----- Data extract -----
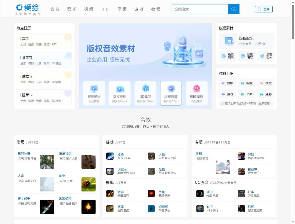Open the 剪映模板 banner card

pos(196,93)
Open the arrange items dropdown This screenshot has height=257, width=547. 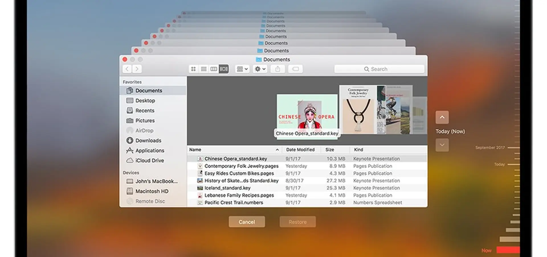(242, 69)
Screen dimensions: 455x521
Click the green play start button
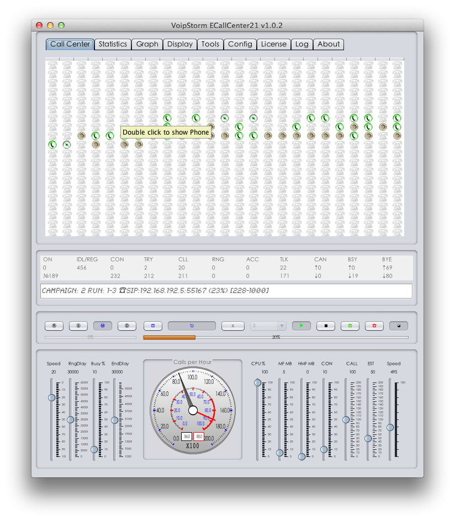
-----
_Assignment:_
After locating the line with "Screen dimensions: 455x521" in the listing above, transcribe it and every line after it to the last, exactly, with no pictures.

_Expected output:_
Screen dimensions: 455x521
Click the green play start button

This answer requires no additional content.